[Pixel coordinate grounding data]
————————
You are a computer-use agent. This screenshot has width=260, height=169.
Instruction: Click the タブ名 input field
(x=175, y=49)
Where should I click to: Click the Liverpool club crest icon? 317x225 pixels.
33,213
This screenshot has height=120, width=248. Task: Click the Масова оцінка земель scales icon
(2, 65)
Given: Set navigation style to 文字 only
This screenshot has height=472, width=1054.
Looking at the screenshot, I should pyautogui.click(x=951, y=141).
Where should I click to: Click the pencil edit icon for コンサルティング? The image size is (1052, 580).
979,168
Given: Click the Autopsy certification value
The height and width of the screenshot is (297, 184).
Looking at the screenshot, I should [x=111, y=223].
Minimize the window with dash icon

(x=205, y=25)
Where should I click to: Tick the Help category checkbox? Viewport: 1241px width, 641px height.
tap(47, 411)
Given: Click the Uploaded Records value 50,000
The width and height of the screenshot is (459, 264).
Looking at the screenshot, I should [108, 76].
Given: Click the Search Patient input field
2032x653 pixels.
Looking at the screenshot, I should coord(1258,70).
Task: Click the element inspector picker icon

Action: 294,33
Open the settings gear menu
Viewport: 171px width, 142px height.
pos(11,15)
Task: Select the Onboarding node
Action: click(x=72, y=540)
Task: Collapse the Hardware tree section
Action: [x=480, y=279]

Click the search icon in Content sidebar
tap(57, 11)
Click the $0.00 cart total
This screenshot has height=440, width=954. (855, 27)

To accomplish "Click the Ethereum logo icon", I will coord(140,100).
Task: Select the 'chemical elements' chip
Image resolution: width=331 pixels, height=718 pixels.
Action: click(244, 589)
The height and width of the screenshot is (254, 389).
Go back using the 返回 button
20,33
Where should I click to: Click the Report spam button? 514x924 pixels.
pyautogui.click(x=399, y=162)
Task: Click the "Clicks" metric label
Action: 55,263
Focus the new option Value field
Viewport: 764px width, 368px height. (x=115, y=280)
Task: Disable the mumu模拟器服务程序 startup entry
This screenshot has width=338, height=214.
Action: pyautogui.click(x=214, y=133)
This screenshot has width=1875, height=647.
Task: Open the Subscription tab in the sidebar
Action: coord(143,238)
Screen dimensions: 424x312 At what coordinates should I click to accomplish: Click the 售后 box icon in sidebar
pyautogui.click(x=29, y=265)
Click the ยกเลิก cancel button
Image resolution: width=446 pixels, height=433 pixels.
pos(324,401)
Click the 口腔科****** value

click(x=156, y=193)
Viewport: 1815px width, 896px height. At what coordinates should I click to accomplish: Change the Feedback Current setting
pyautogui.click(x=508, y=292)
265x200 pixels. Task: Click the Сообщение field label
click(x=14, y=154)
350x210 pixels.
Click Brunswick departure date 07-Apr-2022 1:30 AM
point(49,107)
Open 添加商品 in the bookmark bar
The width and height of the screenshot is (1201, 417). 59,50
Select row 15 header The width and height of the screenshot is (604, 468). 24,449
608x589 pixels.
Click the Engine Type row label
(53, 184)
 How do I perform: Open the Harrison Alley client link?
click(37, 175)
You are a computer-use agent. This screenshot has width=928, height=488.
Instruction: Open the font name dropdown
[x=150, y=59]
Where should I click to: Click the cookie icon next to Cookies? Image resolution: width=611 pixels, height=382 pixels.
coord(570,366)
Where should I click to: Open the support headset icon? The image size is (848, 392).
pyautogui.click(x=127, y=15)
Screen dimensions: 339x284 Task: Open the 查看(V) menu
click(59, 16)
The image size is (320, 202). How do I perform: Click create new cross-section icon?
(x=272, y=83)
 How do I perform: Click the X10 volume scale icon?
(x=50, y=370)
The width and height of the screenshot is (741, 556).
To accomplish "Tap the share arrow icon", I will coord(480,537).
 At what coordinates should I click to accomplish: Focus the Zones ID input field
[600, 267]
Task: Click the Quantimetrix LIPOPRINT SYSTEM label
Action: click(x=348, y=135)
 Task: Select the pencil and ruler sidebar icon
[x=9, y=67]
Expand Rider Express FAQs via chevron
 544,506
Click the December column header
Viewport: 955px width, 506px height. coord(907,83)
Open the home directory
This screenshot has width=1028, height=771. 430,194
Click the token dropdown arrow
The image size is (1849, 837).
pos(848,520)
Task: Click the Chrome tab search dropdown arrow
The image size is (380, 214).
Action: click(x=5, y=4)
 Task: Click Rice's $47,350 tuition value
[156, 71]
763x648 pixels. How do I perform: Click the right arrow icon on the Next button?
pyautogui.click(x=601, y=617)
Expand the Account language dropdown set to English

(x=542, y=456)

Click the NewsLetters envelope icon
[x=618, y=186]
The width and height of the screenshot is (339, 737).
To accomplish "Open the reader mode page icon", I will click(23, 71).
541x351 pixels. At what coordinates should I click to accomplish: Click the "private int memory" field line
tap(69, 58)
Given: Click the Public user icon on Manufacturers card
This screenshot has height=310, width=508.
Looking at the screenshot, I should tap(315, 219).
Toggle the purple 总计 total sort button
————————
In the records, how many lines hold the word "will"? Answer with the number and no other words.

__Response area__. 3